• EXERCISE INPUTS

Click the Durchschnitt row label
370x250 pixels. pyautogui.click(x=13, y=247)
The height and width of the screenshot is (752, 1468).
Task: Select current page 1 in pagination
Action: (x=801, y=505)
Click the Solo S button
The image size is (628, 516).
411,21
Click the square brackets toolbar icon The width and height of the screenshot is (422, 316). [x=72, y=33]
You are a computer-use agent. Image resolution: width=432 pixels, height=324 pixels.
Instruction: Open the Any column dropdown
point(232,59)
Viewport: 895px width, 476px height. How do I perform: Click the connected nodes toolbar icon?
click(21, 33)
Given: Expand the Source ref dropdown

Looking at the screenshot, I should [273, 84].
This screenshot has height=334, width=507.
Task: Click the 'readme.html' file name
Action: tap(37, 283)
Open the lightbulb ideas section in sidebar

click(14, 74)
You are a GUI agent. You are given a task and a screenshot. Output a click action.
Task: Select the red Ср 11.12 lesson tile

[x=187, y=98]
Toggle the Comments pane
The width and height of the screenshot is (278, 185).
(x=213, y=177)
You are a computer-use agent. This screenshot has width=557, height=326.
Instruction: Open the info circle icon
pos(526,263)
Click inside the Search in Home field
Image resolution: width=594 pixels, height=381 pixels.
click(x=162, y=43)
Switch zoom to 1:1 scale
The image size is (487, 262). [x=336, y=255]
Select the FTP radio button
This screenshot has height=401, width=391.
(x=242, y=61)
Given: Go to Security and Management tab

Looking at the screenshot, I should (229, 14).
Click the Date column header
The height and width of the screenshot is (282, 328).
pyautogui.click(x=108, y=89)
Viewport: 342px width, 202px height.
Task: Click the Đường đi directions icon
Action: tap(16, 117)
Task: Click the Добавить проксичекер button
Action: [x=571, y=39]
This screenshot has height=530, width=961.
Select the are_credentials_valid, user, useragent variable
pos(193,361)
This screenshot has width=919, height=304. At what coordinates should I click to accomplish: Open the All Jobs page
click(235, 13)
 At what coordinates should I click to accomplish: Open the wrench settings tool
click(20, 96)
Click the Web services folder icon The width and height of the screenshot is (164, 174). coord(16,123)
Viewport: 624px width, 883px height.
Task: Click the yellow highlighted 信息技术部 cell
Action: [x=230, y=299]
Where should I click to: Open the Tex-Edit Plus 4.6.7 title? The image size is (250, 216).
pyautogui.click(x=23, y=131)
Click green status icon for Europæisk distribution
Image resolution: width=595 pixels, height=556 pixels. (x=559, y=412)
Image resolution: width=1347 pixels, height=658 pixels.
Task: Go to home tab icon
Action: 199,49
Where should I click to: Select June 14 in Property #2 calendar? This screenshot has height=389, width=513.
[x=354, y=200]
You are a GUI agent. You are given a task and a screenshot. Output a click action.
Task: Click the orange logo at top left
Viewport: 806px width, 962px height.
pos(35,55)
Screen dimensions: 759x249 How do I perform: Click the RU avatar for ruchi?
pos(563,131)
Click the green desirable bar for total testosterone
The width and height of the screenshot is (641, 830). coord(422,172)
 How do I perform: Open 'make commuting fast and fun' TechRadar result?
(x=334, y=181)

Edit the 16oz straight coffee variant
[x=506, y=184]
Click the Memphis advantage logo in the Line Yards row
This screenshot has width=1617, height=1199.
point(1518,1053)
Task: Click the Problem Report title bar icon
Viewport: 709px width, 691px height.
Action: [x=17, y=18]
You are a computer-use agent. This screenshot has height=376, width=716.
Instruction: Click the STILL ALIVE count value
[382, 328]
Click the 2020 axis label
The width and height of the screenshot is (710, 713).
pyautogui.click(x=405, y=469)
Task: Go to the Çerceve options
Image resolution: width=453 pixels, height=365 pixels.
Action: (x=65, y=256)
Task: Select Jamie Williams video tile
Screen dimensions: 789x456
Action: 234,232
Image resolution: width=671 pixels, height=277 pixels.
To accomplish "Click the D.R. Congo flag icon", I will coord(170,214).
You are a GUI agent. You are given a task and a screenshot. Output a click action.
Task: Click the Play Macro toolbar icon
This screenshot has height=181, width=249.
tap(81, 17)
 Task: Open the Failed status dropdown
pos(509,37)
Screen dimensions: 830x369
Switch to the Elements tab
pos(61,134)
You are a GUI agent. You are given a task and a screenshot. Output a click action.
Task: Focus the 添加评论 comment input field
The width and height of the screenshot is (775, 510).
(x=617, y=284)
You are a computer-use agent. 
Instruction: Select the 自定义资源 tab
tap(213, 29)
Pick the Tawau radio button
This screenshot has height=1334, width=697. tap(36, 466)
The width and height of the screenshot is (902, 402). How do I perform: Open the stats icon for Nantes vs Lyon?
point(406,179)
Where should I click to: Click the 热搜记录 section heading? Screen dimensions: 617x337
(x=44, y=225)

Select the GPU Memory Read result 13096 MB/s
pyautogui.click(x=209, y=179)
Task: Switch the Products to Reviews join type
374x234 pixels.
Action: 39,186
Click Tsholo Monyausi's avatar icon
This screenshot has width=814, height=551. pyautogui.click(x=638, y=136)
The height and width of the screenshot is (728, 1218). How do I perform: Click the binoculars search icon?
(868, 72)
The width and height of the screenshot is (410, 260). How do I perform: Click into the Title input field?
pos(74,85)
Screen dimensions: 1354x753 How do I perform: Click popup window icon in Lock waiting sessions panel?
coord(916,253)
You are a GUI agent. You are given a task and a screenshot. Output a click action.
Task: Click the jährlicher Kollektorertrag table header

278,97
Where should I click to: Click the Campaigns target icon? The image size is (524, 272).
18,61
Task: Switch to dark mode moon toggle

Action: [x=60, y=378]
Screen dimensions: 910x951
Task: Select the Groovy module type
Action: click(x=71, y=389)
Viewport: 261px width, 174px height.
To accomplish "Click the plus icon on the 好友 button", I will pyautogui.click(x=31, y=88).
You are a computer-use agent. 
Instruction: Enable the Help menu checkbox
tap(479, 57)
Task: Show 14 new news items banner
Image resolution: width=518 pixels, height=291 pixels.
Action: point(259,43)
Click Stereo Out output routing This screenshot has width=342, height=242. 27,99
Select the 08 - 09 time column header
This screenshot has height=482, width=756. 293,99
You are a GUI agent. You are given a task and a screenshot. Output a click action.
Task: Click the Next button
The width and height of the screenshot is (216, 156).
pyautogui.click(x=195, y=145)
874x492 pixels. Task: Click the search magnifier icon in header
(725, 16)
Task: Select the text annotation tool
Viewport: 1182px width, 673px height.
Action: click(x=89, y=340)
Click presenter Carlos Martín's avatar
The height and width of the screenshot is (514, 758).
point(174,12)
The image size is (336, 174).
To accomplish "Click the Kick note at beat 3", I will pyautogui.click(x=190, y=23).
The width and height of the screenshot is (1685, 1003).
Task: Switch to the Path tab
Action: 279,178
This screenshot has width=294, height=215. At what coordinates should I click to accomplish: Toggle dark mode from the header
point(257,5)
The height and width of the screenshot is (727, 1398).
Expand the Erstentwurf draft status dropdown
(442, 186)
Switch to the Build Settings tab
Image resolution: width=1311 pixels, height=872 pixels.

• TASK GOAL
Reproduce each entry word for word.

• RESPONSE
Click the Durchschnitt row label
370x250 pixels. pyautogui.click(x=13, y=247)
The height and width of the screenshot is (752, 1468).
Task: Select current page 1 in pagination
Action: (x=801, y=505)
Click the Solo S button
The image size is (628, 516).
411,21
Click the square brackets toolbar icon The width and height of the screenshot is (422, 316). [x=72, y=33]
You are a computer-use agent. Image resolution: width=432 pixels, height=324 pixels.
Instruction: Open the Any column dropdown
point(232,59)
Viewport: 895px width, 476px height. How do I perform: Click the connected nodes toolbar icon?
click(21, 33)
Given: Expand the Source ref dropdown

Looking at the screenshot, I should [273, 84].
This screenshot has height=334, width=507.
Task: Click the 'readme.html' file name
Action: tap(37, 283)
Open the lightbulb ideas section in sidebar

click(14, 74)
You are a GUI agent. You are given a task and a screenshot. Output a click action.
Task: Select the red Ср 11.12 lesson tile

[x=187, y=98]
Toggle the Comments pane
The width and height of the screenshot is (278, 185).
(x=213, y=177)
You are a computer-use agent. This screenshot has width=557, height=326.
Instruction: Open the info circle icon
pos(526,263)
Click inside the Search in Home field
Image resolution: width=594 pixels, height=381 pixels.
click(x=162, y=43)
Switch zoom to 1:1 scale
The image size is (487, 262). [x=336, y=255]
Select the FTP radio button
This screenshot has height=401, width=391.
(x=242, y=61)
Given: Go to Security and Management tab

Looking at the screenshot, I should (229, 14).
Click the Date column header
The height and width of the screenshot is (282, 328).
pyautogui.click(x=108, y=89)
Viewport: 342px width, 202px height.
Task: Click the Đường đi directions icon
Action: tap(16, 117)
Task: Click the Добавить проксичекер button
Action: [x=571, y=39]
This screenshot has height=530, width=961.
Select the are_credentials_valid, user, useragent variable
pos(193,361)
This screenshot has width=919, height=304. At what coordinates should I click to accomplish: Open the All Jobs page
click(235, 13)
 At what coordinates should I click to accomplish: Open the wrench settings tool
click(20, 96)
Click the Web services folder icon The width and height of the screenshot is (164, 174). coord(16,123)
Viewport: 624px width, 883px height.
Task: Click the yellow highlighted 信息技术部 cell
Action: [x=230, y=299]
Where should I click to: Open the Tex-Edit Plus 4.6.7 title? The image size is (250, 216).
pyautogui.click(x=23, y=131)
Click green status icon for Europæisk distribution
Image resolution: width=595 pixels, height=556 pixels. (x=559, y=412)
Image resolution: width=1347 pixels, height=658 pixels.
Task: Go to home tab icon
Action: 199,49
Where should I click to: Select June 14 in Property #2 calendar? This screenshot has height=389, width=513.
[x=354, y=200]
You are a GUI agent. You are given a task and a screenshot. Output a click action.
Task: Click the orange logo at top left
Viewport: 806px width, 962px height.
pos(35,55)
Screen dimensions: 759x249 How do I perform: Click the RU avatar for ruchi?
pos(563,131)
Click the green desirable bar for total testosterone
The width and height of the screenshot is (641, 830). coord(422,172)
 How do I perform: Open 'make commuting fast and fun' TechRadar result?
(x=334, y=181)

Edit the 16oz straight coffee variant
[x=506, y=184]
Click the Memphis advantage logo in the Line Yards row
This screenshot has width=1617, height=1199.
point(1518,1053)
Task: Click the Problem Report title bar icon
Viewport: 709px width, 691px height.
Action: [x=17, y=18]
You are a computer-use agent. This screenshot has height=376, width=716.
Instruction: Click the STILL ALIVE count value
[382, 328]
Click the 2020 axis label
The width and height of the screenshot is (710, 713).
pyautogui.click(x=405, y=469)
Task: Go to the Çerceve options
Image resolution: width=453 pixels, height=365 pixels.
Action: (x=65, y=256)
Task: Select Jamie Williams video tile
Screen dimensions: 789x456
Action: 234,232
Image resolution: width=671 pixels, height=277 pixels.
To accomplish "Click the D.R. Congo flag icon", I will coord(170,214).
You are a GUI agent. You are given a task and a screenshot. Output a click action.
Task: Click the Play Macro toolbar icon
This screenshot has height=181, width=249.
tap(81, 17)
 Task: Open the Failed status dropdown
pos(509,37)
Screen dimensions: 830x369
Switch to the Elements tab
pos(61,134)
You are a GUI agent. You are given a task and a screenshot. Output a click action.
Task: Focus the 添加评论 comment input field
The width and height of the screenshot is (775, 510).
(x=617, y=284)
You are a computer-use agent. 
Instruction: Select the 自定义资源 tab
tap(213, 29)
Pick the Tawau radio button
This screenshot has height=1334, width=697. tap(36, 466)
The width and height of the screenshot is (902, 402). How do I perform: Open the stats icon for Nantes vs Lyon?
point(406,179)
Where should I click to: Click the 热搜记录 section heading? Screen dimensions: 617x337
(x=44, y=225)

Select the GPU Memory Read result 13096 MB/s
pyautogui.click(x=209, y=179)
Task: Switch the Products to Reviews join type
374x234 pixels.
Action: 39,186
Click Tsholo Monyausi's avatar icon
This screenshot has width=814, height=551. pyautogui.click(x=638, y=136)
The height and width of the screenshot is (728, 1218). How do I perform: Click the binoculars search icon?
(868, 72)
The width and height of the screenshot is (410, 260). How do I perform: Click into the Title input field?
pos(74,85)
Screen dimensions: 1354x753 How do I perform: Click popup window icon in Lock waiting sessions panel?
coord(916,253)
You are a GUI agent. You are given a task and a screenshot. Output a click action.
Task: Click the jährlicher Kollektorertrag table header

278,97
Where should I click to: Click the Campaigns target icon? The image size is (524, 272).
18,61
Task: Switch to dark mode moon toggle

Action: [x=60, y=378]
Screen dimensions: 910x951
Task: Select the Groovy module type
Action: click(x=71, y=389)
Viewport: 261px width, 174px height.
To accomplish "Click the plus icon on the 好友 button", I will pyautogui.click(x=31, y=88).
You are a computer-use agent. 
Instruction: Enable the Help menu checkbox
tap(479, 57)
Task: Show 14 new news items banner
Image resolution: width=518 pixels, height=291 pixels.
Action: point(259,43)
Click Stereo Out output routing This screenshot has width=342, height=242. 27,99
Select the 08 - 09 time column header
This screenshot has height=482, width=756. 293,99
You are a GUI agent. You are given a task and a screenshot. Output a click action.
Task: Click the Next button
The width and height of the screenshot is (216, 156).
pyautogui.click(x=195, y=145)
874x492 pixels. Task: Click the search magnifier icon in header
(725, 16)
Task: Select the text annotation tool
Viewport: 1182px width, 673px height.
Action: click(x=89, y=340)
Click presenter Carlos Martín's avatar
The height and width of the screenshot is (514, 758).
point(174,12)
The image size is (336, 174).
To accomplish "Click the Kick note at beat 3", I will pyautogui.click(x=190, y=23).
The width and height of the screenshot is (1685, 1003).
Task: Switch to the Path tab
Action: 279,178
This screenshot has width=294, height=215. At what coordinates should I click to accomplish: Toggle dark mode from the header
point(257,5)
The height and width of the screenshot is (727, 1398).
Expand the Erstentwurf draft status dropdown
(442, 186)
Switch to the Build Settings tab
Image resolution: width=1311 pixels, height=872 pixels.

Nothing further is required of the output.